Recently Tyler Cowen asked whether there has been progress in Philosophy. Agnes Callard wrote a thoughtful reply, saying amongst other things:

We don’t demand progress in the fields of fashion or literature, because these things please us. Philosophy, by contrast, is bitter, and we want to know what good it will do us, and when, finally, it will be over. It is not pleasant to be told that maybe you don’t know who you are, or how to treat your friends, or how to be happy. It’s not pleasant to have it pointed out to you that maybe nothing you have ever done matters, or that, for all you know, there is nothing out there at all.

So one way to hear the questioner is as asking:

“When will philosophy finally go away? When will they stop raising questions about whether my own will is free, or saying that I can’t tell whether I’m leading my life or it’s leading me? When will they stop telling me that I need to read this or that book in order to be fully human? When will they leave me alone?”

The answer is: never.

In the background of this exchange is an ongoing discussion in philosophy about whether the field is making progress, as exemplified in recent papers by Dave Chalmers ("Why isn’t there more progress in Philosophy?") and Herman Cappelen ("Disagreement in Philosophy: an optimistic perspective"). Disciplines—including my own—periodically have debates about whether they are making as much progress as they once did, or as they should be making. There’s a strong connection between what those debates look like and the degree of “disciplinarity” in a given area.

Academic disciplines are often characterized by fairly high levels of routine disagreement. What matters is the extent to which these disagreements challenge the real basis of the field as a whole. That is, whether they really undercut or threaten to reformulate its particular method of inquiry. This can be hard to assess in real time, especially in fields where claims about intitating some paradigm shift or fundamenal reorientation are themselves something of a routine occurence. To be successful as a going concern, a discipline must have pragmatic agreement on method. Being able to broadly agree on how to evaluate contributions is what allows disciplines to tolerate (and enjoy) substantial, persistent disagreement about this or that “big question” or “core problem”. Thus, you are unlikely to convince your fellow Psychologists of something important (something that’s important to them, I mean) without some fake data good experimental evidence. Similarly, Economists may not pay attention to you if you do not proceed according to some (to them) widely-shared rules of ritualized mathematics model-building supplemented by some nonsense about incentives empirical evidence. Professional Historians will be less likely to take you seriously if your claims are not built on an elegant prose style a demonstrated mastery of a relevant archive.

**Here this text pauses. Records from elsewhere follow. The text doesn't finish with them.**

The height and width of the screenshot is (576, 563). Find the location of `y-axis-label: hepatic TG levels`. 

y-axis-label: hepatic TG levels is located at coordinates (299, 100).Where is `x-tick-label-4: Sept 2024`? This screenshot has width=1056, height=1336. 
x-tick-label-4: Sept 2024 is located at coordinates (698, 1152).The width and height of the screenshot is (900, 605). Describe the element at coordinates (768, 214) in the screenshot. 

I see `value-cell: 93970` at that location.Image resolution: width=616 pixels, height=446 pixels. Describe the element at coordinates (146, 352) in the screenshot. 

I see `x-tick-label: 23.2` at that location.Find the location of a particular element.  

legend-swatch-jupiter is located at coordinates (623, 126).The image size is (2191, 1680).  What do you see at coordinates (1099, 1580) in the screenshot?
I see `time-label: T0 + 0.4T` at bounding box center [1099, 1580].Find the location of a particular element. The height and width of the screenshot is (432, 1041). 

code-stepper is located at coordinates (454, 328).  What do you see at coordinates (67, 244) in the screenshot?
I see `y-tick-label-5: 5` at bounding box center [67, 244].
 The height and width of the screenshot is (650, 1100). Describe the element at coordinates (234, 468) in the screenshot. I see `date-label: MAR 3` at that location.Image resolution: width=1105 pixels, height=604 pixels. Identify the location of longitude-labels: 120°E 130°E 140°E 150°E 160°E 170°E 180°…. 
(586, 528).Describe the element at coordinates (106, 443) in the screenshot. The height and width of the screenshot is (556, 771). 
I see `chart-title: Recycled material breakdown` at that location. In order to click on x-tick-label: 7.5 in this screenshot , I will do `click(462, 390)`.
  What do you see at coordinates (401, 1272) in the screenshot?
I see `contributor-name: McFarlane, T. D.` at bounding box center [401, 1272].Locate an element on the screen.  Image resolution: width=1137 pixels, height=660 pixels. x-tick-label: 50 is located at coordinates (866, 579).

Sociologists may remain unconvinced of your claims if you do not blame neoliberalism blame neoliberalism.

Persistent but productive disagreement is made possible by shared methodological standards. These are usually institutionalized in the requirements of graduate training and expressed in the expectations of peers in gatekeeping roles, as reviewers and editors, or just as everyday interlocutors. When those standards are stable, then over time substantive debates will likely show a steady pattern of revving up and winding down. Perhaps a problem finds a good consensus answer or, probably more often than that, people mine out the topic, get tired or bored, and move on to something else. Or those people get old and are replaced by a new cohort of researchers who care about new things. When a field starts to seriously, persistently, fundamentally disagree about its own methods of inquiry, however, it may become an organizationally weaker discipline. At the limit, conflict over method may be truly destructive of the field as a whole. Sometimes new fields are born in this way. Sometimes, some kind of detente is reached where segments of the discipline become widely separated by substantive and methodological differences that, in turn, are reflected in the distribution of personnel within the field. (Anthropology is like this; to a lesser extent so is Sociology). Sometimes, “big picture” or “core” theoretical disputes are discouraged de facto by way of a focus on a more minimal set of shared methods across a very wide range of substantive but non-conflicting applications. (History avoided the “theory wars” in more or less this way.) At other times, a nominal discipline may limp along with little in the way of real collective discussion or debate, because both topics and training break down to the point where its members can mange neither substantive overlap nor methodological agreement.

Worries about the persistence of disciplinary disagreements are often linked to fears that a field is not making “progress” in some sense. These concerns are usually expressed in terms of anxieties about the growth of knowledge, but are almost always rooted in advocacy for some particular methodological approach that is seen as likely to make progress possible, if only we could agree to train people in it. Successfully pulling off that fusion of topic area and method is what makes “disciplinarity” a real thing. It’s what prevents the Chemists from showing up in the French department (and vice versa) to let everyone there know they’re doing it wrong. In this sense, academic disciplines are a kind of ongoing, semi-public, semi-exclusive conversation. The exclusivity comes not just through the subject matter, but from the relative effectiveness of socialization into standards of evaluation and relevance. This begins at the undergraduate level but is formed most strongly during graduate training. Disciplines fail or break down in the same way that conversations fail or break down: for lack of conversation partners, for lack of interest in a topic, or for chronic lack of agreement on what counts as a useful contribution. While some kinds of failure just lead to embarrassing lulls, the latter sort of failure is potentially destructive of the conversation itself.